> [DATASET ENTRIES]:
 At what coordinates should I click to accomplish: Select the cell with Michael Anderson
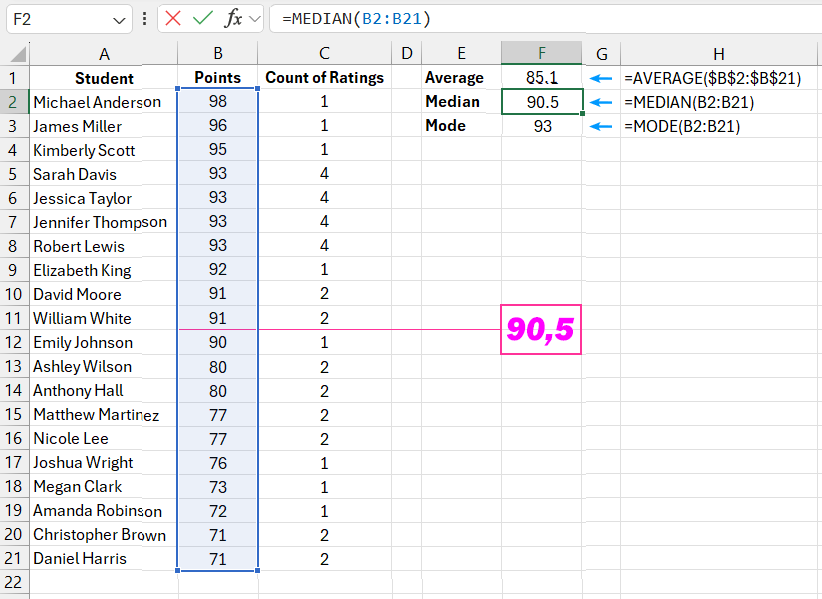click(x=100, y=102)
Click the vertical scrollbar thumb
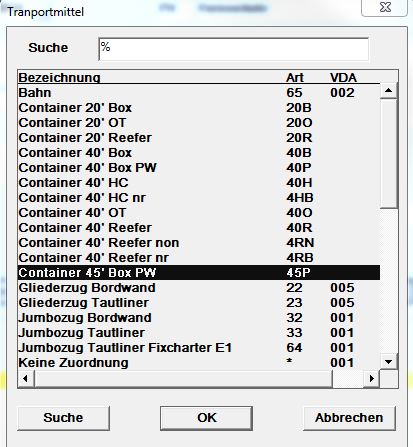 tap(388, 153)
--
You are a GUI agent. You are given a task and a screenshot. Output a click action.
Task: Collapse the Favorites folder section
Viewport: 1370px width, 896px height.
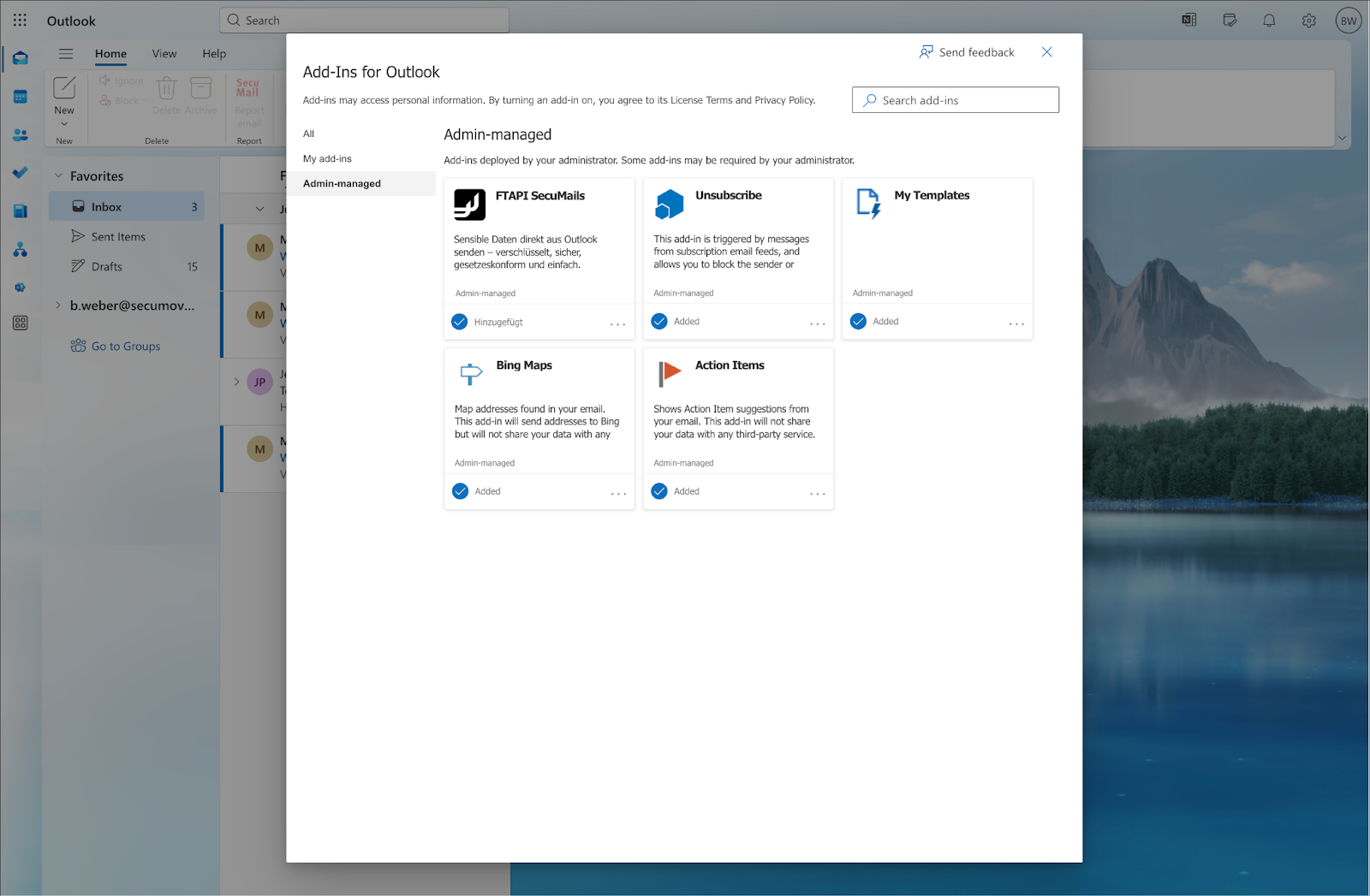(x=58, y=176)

> [TASK DETAILS]: Copy out the rows from the line containing "At what coordinates" through the line containing "tap(388, 153)", both included, and leave the pictures out of your answer.

> [FINAL RESULT]:
 At what coordinates should I click to accomplish: Select the cell with Michael Anderson
click(x=100, y=102)
Click the vertical scrollbar thumb
 tap(388, 153)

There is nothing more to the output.